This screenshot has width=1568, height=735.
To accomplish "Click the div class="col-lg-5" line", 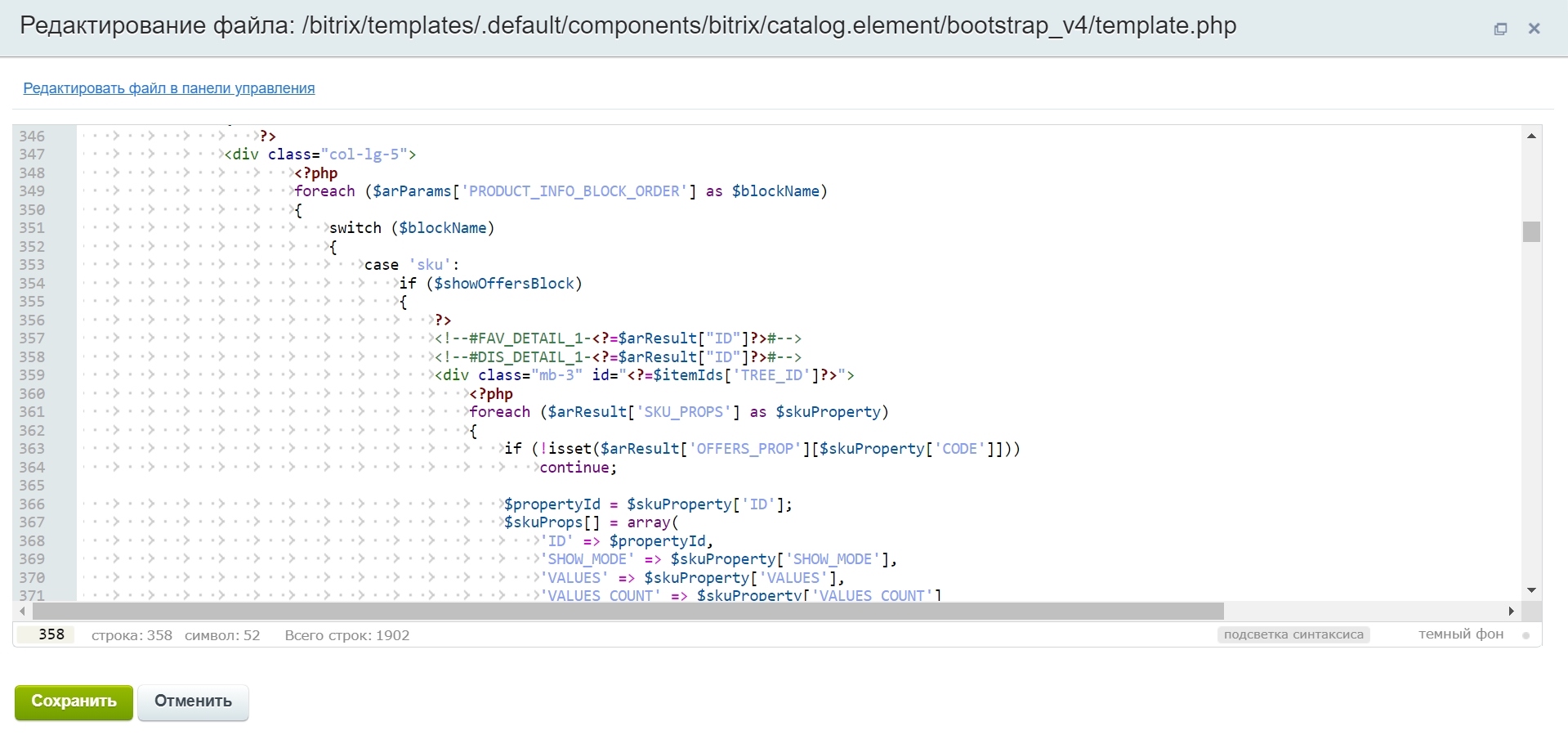I will (x=320, y=155).
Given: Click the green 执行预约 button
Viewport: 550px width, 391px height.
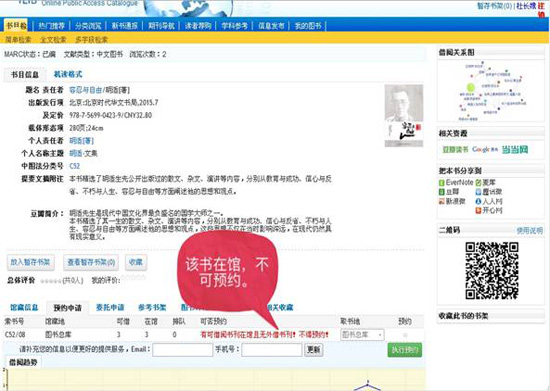Looking at the screenshot, I should coord(405,350).
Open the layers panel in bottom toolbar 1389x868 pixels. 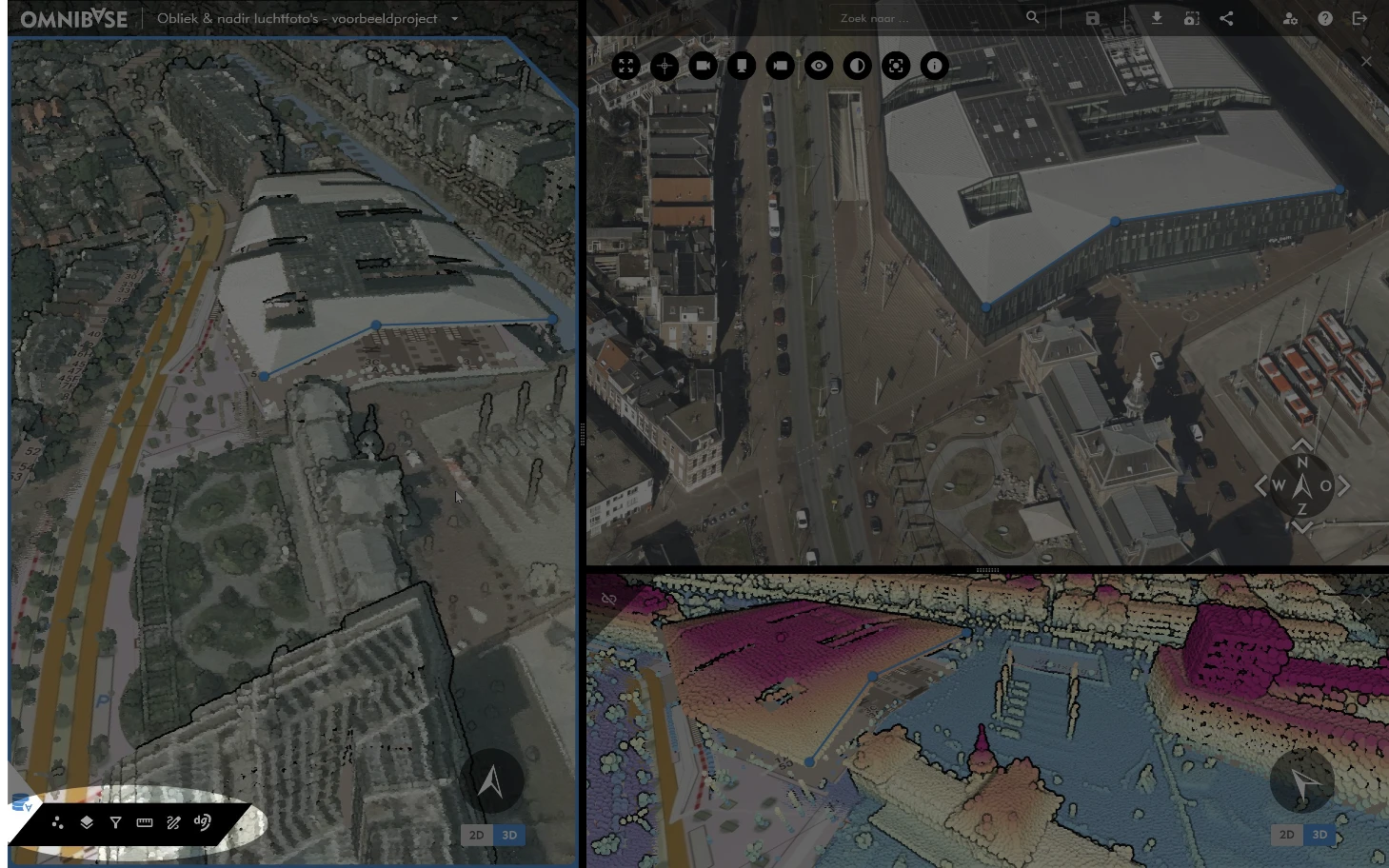87,822
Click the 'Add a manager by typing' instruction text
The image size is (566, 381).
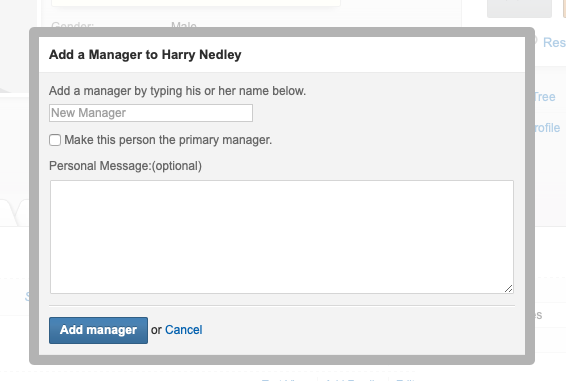click(x=177, y=91)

Goal of the exercise:
Quote the records word for word, from the line containing "Click the 'Add" through the end of the records, and leave the pictures out.

Task answer:
Click the 'Add a manager by typing' instruction text
The image size is (566, 381).
click(x=177, y=91)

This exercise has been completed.